In October, the 14-year-old was gunned down while trying to help his father, who was moving, tie a mattress onto a vehicle.  

Webster was one of more than 700 homicides in Chicago this year, NPR reported Wednesday, days before the New Year. That’s up about 65 percent from last year’s total.

Eighty-six people were murdered in August alone, the deadliest month the city witnessed in nearly 20 years. Chicago Public Radio asked Aleta Clark, a mother of two, what life in the city is now like.

“It’s like the devil is just loose,” said Clark, a resident of the Englewood neighborhood. “Kids being shot. Women being killed. We’re losing all our men to gun violence and the penitentiary.” (Listen to her story below.)

 

 

 

What’s driving the violence? Many theories are posited in the NPR article.

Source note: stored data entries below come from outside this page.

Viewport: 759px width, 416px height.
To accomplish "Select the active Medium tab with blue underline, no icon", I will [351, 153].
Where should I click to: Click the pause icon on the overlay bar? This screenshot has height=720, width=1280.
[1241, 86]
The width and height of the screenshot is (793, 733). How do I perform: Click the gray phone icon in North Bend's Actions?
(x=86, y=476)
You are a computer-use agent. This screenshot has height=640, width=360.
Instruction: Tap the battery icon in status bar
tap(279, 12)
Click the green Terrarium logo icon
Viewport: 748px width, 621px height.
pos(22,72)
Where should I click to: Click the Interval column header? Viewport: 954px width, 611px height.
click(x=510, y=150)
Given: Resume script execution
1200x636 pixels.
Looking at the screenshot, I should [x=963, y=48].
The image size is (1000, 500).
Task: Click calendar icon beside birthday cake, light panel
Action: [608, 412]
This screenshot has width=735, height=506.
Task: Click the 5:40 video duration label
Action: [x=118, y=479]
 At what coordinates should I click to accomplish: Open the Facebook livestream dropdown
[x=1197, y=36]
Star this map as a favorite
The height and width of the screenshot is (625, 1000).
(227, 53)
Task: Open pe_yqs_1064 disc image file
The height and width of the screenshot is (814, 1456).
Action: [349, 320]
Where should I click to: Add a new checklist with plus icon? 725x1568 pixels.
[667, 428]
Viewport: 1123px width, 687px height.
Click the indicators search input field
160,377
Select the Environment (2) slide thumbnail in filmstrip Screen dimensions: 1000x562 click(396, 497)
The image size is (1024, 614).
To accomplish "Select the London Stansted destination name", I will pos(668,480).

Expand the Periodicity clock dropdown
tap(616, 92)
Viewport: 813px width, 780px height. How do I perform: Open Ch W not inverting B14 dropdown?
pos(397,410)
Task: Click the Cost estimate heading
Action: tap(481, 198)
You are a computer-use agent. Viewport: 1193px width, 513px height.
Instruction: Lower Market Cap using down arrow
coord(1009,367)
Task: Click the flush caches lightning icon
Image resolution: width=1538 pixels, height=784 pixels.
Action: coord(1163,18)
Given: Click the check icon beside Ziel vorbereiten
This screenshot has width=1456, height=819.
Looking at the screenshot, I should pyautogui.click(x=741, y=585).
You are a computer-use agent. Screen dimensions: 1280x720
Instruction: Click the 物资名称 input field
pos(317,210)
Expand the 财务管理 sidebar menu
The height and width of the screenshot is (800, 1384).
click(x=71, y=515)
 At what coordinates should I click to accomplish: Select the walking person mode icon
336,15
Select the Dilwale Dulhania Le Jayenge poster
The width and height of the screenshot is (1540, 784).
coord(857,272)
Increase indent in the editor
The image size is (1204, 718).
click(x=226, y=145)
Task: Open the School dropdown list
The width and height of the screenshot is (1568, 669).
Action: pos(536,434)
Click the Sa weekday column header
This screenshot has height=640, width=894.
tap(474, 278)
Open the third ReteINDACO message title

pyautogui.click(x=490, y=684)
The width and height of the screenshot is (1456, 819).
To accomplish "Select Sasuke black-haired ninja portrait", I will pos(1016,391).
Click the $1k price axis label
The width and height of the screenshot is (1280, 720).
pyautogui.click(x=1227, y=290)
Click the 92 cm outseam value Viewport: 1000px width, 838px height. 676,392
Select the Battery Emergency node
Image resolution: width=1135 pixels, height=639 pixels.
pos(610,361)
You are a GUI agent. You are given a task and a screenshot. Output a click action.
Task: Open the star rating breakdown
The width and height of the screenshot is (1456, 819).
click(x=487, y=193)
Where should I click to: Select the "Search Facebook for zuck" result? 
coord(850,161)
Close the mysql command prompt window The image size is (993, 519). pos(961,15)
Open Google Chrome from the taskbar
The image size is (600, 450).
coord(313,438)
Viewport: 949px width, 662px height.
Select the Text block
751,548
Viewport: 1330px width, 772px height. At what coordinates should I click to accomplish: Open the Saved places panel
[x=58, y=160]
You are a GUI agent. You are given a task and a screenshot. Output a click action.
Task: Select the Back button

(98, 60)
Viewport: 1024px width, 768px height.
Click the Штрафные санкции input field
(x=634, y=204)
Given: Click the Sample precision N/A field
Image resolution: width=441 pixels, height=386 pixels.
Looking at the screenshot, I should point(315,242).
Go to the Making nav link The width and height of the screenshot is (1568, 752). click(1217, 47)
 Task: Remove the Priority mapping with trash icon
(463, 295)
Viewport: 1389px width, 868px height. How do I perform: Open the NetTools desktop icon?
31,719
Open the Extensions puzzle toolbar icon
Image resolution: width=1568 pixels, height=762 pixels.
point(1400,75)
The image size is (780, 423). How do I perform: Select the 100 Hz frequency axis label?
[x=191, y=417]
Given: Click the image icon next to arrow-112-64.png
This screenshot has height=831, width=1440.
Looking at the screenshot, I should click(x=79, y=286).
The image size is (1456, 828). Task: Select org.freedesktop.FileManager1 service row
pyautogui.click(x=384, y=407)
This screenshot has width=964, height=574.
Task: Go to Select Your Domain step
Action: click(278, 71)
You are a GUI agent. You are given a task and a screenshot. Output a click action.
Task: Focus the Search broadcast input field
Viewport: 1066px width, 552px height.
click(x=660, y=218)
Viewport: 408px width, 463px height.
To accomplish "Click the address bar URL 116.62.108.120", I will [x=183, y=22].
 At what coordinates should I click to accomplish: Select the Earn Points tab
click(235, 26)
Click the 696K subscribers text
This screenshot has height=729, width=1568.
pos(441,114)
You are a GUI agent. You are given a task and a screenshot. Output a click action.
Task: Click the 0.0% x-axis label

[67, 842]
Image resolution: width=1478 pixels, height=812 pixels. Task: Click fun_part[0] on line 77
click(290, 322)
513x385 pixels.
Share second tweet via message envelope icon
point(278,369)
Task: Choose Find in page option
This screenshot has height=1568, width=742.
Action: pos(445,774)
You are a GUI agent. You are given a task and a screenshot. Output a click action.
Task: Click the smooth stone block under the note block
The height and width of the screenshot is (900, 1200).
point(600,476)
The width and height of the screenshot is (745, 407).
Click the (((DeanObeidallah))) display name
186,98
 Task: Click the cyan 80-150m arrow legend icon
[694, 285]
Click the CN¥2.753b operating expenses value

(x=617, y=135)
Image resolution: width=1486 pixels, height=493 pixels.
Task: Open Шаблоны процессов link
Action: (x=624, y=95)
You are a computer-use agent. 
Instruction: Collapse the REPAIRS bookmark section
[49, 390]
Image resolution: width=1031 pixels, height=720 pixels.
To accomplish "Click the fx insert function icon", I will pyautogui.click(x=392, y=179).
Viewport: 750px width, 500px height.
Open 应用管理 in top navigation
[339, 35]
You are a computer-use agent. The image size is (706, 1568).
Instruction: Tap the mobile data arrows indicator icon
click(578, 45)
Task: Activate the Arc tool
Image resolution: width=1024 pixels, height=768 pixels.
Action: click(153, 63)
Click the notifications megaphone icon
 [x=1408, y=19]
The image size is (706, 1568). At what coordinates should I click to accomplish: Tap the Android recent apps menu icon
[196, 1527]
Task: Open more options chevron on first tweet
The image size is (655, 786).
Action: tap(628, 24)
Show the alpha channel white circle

Rev. Marshall Hatch, a Chicago-area preacher, said relations deteriorated after a video was discovered showing a Chicago policeman fatally shooting Laquan McDonald, who was black and unarmed. The officer was charged with first degree murder. (The video of McDonald being shot is below: VIEWER DISCRETION ADVISED)

“[Police have] seen it in their best interest to pull back and not be aggressive,” Hatch says. “That probably has helped fuel a lot of the surge of violence that we’ve seen this year.”

 

 

Chicago Police Superintendent Eddie Johnson admitted that officers are not policing the same.  

“They’re cautious about the national narrative that’s out there right now, so they’re careful about how they do police,” said Johnson, adding that he believes sentencing laws are too soft, especially on repeat offenders.

To what “national narrative” is Johnson referring? I’ll hazard a guess and say it’s the Black Lives Matter one. It’s the narrative that black homicides matter–if it was a police officer pulling the trigger. 

There is a record of the deaths Black Lives protested in 2016: Bruce Kelley Jr., Alton Sterling, Philando Castile, Joseph Mann, Abdirahman Abdi, Paul O’Neal, Korryn Gaines, Sylville Smith, Terence Crutcher, Keith Lamont Scott, Alfred Olango, and Deborah Danner.

All were blacks killed through interactions with police officers. (Some of these shootings were deemed justified; some were not.)

You won’t find Demarco Webster Jr.’s name on this list, nor any of the other 700-plus victims of gun homicides in Chicago.

It’s difficult to write his because I believe America needed a Black Lives Matter movement. Police have immense power, and for too long there seemed to be too little oversight on how that power was exercised. The problem with Black Lives Matter lies not in its inception, but in its execution.  

As citizens, we should demand transparency (body cameras are a good place to start) and hold police accountable for their actions. (Unjustified shootings do exist, perhaps more than some are willing to admit.) But no one is served by the mutual fear that exists between police departments and those they’ve been tasked with protecting and serving. And that, to put it bluntly, is where BLM excels. They have convinced many people that police are targeting young black men, and that police are their primary predator.  

The fear and animosity that results from such a narrative is very real, and deadly. (As I type this, news broke that number of deadly ambushes on police officers reached a two-decade high in 2016.)

If Supt. Johnson is correct, and police are beginning to pull back from their duties out of fear of “the national narrative that’s out there right now,” expect the increase in killings to continue.